King’s Mill Hospital is to be included in an NHS roll-out of Martha’s rule — allowing hospital patients and their families to seek a second opinion on their treatment.

NHS England announced in May that 143 hospital sites will be taking part in the scheme initially, as part of a plan to improve patient safety.

Martha’s rule is named after 13-year-old Martha Mills, who died from sepsis in 2021 after her family had raised repeated concerns regarding her deteriorating condition.

Kings Mill Hospital, Sutton-in-Ashfield.
Kings Mill Hospital, Sutton-in-Ashfield.

An inquest later found she could have survived with better care.

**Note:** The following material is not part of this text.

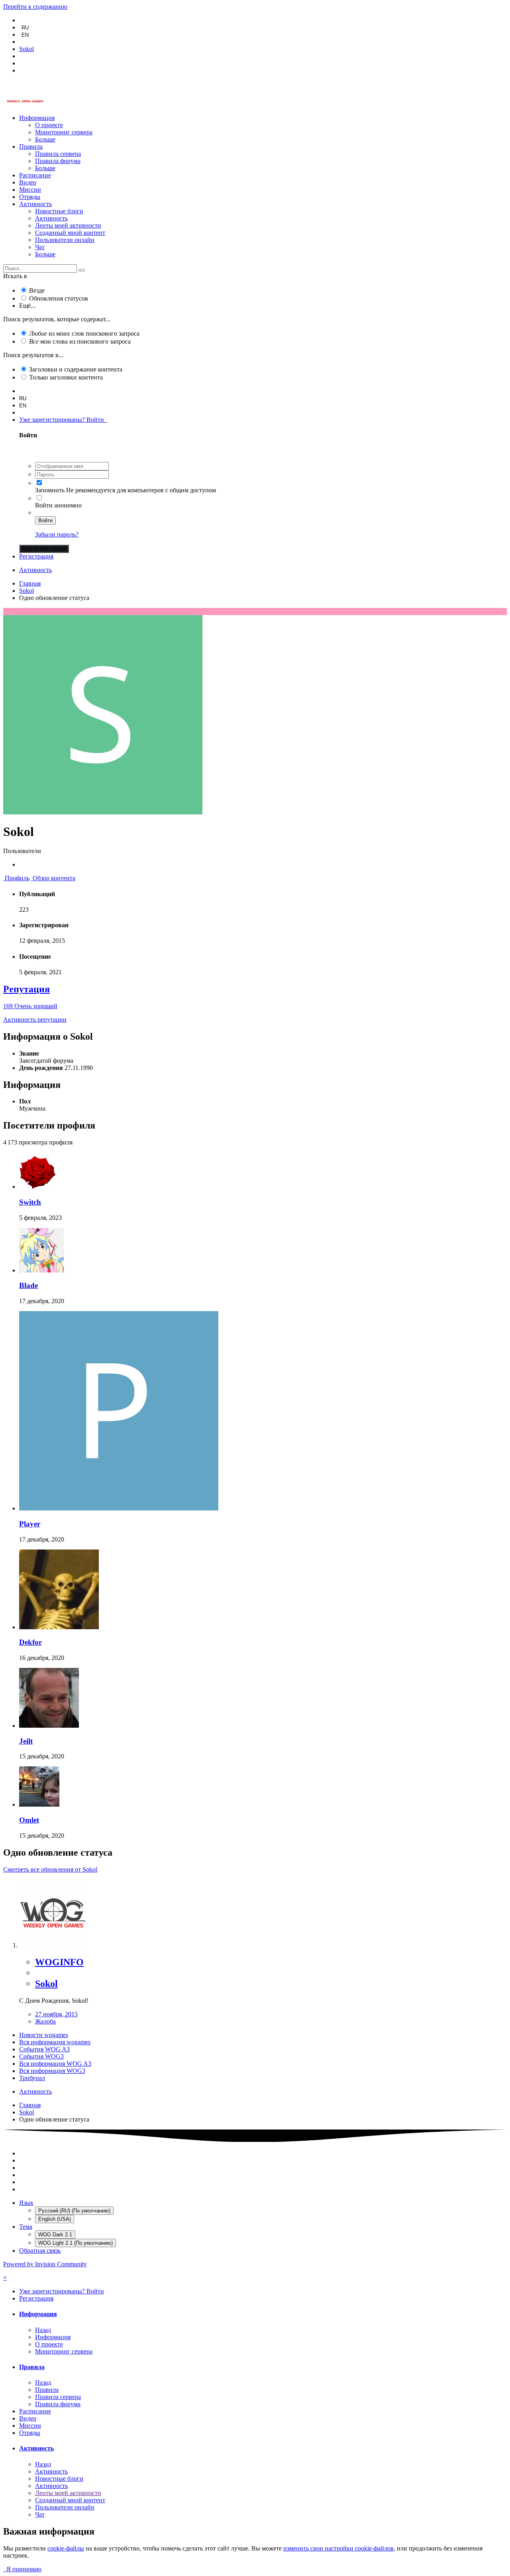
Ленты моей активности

When the scheme has been fully implemented in NHS hospitals, patients, their families, staff and carers will be able to access a review by a separate care team if they are concerned about someone’s condition and concerned about the initial course of treatment.

Sherwood Forest Hospitals Trust, which runs King’s Mill Hospital, between Sutton and Mansfield, has opted to be part of a first group of hospitals across the country to implement the scheme.

The trust is aiming to roll out the scheme by Autumn 2024.

A report to the trust’s board, discussed on Thursday July 4, said: “The purpose of Martha’s Rule is to provide a consistent and understandable way for patients and families to seek an urgent review if their or their loved one’s condition deteriorates and they are concerned this is not being responded to.”

Nottingham’s hospitals are not involved in the initial expansion of the rule.

Around half of eligible hospitals in England are included in the first roll-out.

In a statement, Merope Mills and Paul Laity, Martha’s parents, said: “It will save lives and encourage better, more open, communication on hospital wards, so that patients feel they are listened to, and partners in their healthcare.”

Ms Mills began her campaign for Martha’s rule after Martha died of sepsis in 2021 having been treated at King’s College Hospital, south London.

She had injured her pancreas after slipping onto the handlebars of her bike while cycling. She died after developing an infection that led to sepsis.

The hospital later apologised for mistakes in her care.